### What the exercise asks
Rewrite the listing from its first line up to and including the line with "This screenshot has width=1568, height=730.", replacing "Screen dimensions" with "Display size" and leaving everything else unchanged.

** begin Dataset records **

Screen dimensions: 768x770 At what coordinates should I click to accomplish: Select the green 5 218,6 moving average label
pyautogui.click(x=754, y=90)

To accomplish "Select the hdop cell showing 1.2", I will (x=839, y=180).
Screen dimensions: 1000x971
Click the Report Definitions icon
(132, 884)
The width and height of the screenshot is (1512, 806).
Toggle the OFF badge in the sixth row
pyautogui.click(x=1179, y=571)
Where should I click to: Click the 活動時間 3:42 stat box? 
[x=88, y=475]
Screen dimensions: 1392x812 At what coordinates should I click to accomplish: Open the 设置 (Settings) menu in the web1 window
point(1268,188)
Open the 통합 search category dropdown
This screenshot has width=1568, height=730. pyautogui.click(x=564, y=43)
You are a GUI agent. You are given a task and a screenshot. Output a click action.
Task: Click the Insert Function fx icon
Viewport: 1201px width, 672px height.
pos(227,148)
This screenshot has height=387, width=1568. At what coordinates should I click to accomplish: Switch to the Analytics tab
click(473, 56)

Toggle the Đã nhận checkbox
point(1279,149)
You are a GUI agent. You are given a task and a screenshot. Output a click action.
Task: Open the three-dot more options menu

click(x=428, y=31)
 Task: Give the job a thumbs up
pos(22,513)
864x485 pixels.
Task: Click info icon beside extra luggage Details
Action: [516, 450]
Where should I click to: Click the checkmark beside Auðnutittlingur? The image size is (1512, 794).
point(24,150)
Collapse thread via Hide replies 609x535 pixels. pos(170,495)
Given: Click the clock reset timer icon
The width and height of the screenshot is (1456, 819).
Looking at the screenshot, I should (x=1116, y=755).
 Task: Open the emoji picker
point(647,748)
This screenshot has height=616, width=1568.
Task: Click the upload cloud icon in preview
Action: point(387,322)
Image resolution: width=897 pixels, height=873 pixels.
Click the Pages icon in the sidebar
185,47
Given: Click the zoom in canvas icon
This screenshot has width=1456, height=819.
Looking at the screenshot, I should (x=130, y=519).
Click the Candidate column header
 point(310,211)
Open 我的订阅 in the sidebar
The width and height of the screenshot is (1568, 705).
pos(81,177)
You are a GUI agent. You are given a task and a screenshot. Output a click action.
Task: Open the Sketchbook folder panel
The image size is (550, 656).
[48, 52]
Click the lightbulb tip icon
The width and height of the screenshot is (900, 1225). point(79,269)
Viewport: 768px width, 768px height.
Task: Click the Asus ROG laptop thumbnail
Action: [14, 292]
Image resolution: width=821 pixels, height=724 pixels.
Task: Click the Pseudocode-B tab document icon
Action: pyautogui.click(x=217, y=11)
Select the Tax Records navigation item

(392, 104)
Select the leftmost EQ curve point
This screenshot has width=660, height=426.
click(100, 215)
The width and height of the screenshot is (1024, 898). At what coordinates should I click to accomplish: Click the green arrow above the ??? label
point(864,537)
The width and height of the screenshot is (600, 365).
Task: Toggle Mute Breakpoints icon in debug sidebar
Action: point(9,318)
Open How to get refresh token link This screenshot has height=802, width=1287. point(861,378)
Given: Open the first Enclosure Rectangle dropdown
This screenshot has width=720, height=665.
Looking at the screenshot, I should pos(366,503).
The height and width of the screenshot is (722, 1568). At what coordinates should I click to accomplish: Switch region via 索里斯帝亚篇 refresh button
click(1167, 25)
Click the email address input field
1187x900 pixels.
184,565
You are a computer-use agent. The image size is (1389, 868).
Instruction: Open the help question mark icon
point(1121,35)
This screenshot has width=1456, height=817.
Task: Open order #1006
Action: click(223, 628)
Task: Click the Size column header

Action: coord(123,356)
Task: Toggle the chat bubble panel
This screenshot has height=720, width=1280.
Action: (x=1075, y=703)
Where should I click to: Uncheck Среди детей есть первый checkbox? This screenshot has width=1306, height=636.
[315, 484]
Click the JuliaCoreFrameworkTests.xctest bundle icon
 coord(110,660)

** end Dataset records **

### Problem solution
Display size: 768x770 At what coordinates should I click to accomplish: Select the green 5 218,6 moving average label
pyautogui.click(x=754, y=90)

To accomplish "Select the hdop cell showing 1.2", I will (x=839, y=180).
Display size: 1000x971
Click the Report Definitions icon
(132, 884)
The width and height of the screenshot is (1512, 806).
Toggle the OFF badge in the sixth row
pyautogui.click(x=1179, y=571)
Where should I click to: Click the 活動時間 3:42 stat box? 
[x=88, y=475]
Display size: 1392x812 At what coordinates should I click to accomplish: Open the 设置 (Settings) menu in the web1 window
point(1268,188)
Open the 통합 search category dropdown
This screenshot has width=1568, height=730. pyautogui.click(x=564, y=43)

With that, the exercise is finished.